I’m sure you know on these intakes the top wall curves/pinches down more than the floor. By welding I can match the head port and basically remove that curve and blend it into the top. Hoping that is the right move. I will also have the larger top to try, I measured that street top and it’s actually only 173 cubic inches. This motor will be a 418 with 13.3 compression. Wonder if the larger top is better move for my application. I will shift around 6700 but runner length on these are perfect for that
The only way to know for sure is to test it.
As a general rule, those big bread box tops were used because about the biggest carb you could get back then was not much over 625 CFM. The bigger plenum wants smaller carbs.
As carbs got bigger, the plenum volume went down, within reason.
The other issue is on the dyno the engine will want more and more and more plenum volume and it will keep making more power. The problem is you will hit a point where even though you made more power on the dyno, the car is slower at the track.
So getting a good balance of plenum volume and carb size requires some dyno testing and then verifying that at the track.
And I suspect that is so because of the way a water brake dyno measures torque. The dyno allows the engine to RPM at a constant rate, whatever that is. Some use 300 rpm/sec, some use 600 rpm/sec and others use multiple rates on the engine. But whatever that rate is, it’s probably not going to be the rpm acceleration the engine sees in the car at the track.

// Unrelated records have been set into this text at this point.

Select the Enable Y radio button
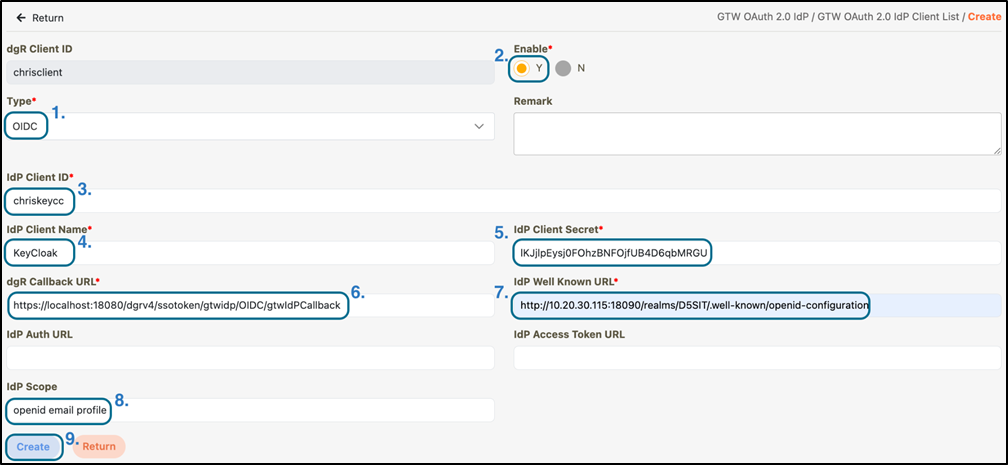Viewport: 1008px width, 465px height. click(522, 68)

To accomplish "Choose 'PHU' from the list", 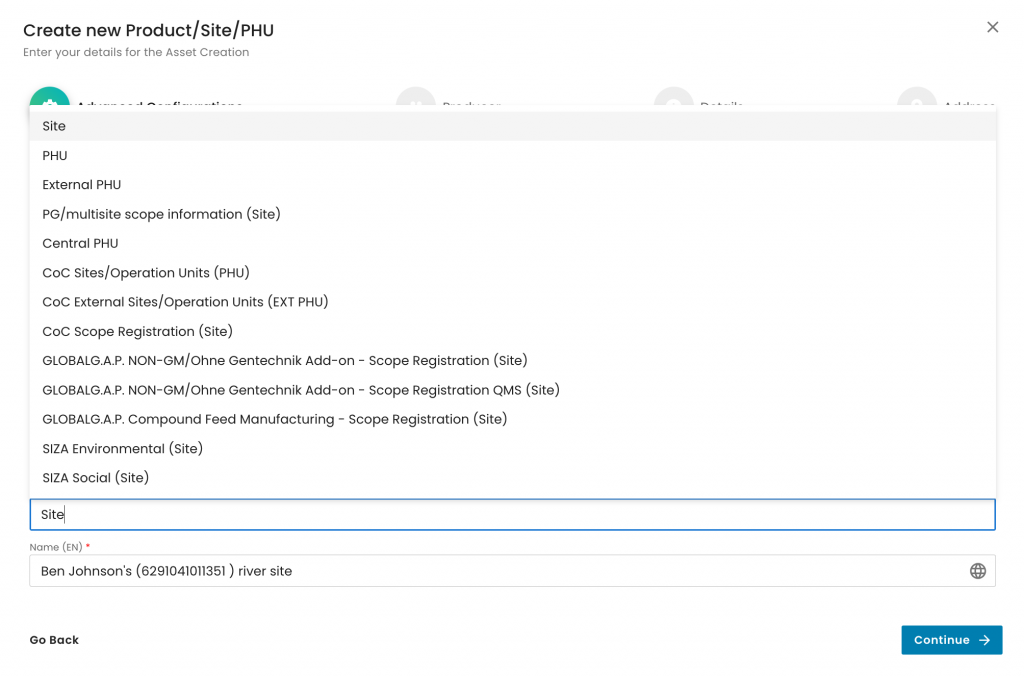I will [x=55, y=156].
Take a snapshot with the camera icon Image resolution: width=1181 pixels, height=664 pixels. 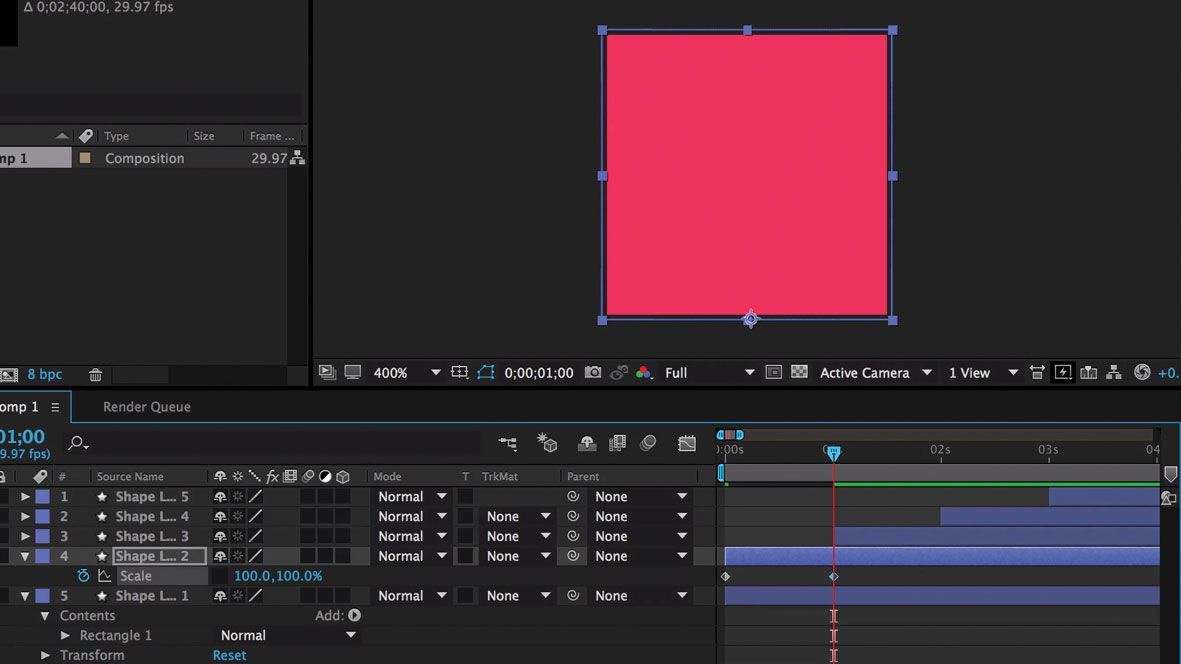click(x=592, y=372)
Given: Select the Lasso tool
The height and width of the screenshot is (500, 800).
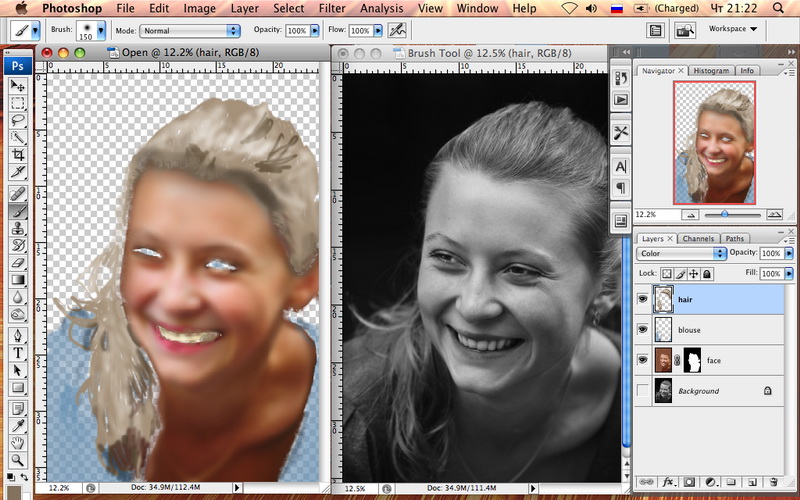Looking at the screenshot, I should coord(18,121).
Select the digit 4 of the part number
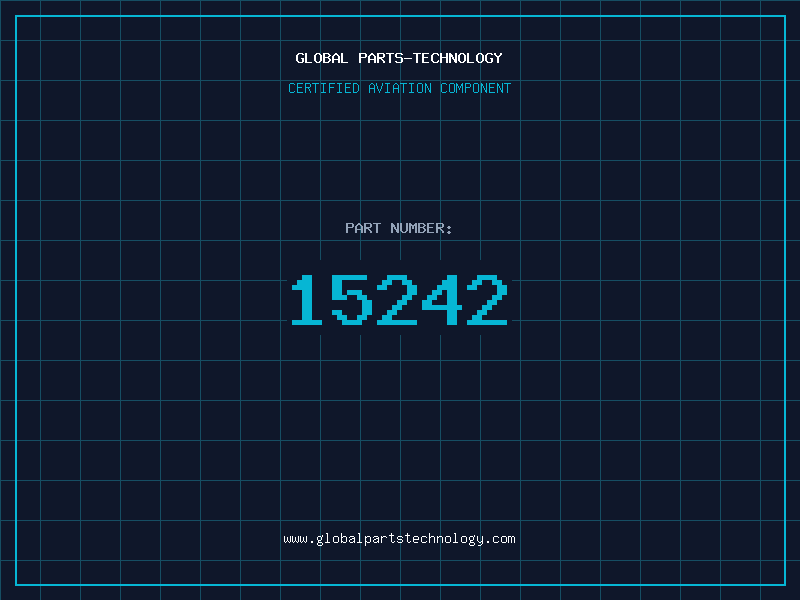The width and height of the screenshot is (800, 600). (x=442, y=299)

I have somewhere copies of dyno testing between a water brake dyno and an inertia dyno. The results were what looked good on the WB looked bad on the inertia dyno, and what looked bad on the WB looked good on the inertia dyno. Both were crank dyno’s.
The upshot is in the car, the manifold that was the best on the WB was slowest in the car and the manifold that was the best on the inertia dyno was fastest in the car.
In fact, the curves were the exact inverse of each other.
That doesn’t mean the WB dyno is useless or inaccurate. It just means as end users we have to know the limits of the tools we use.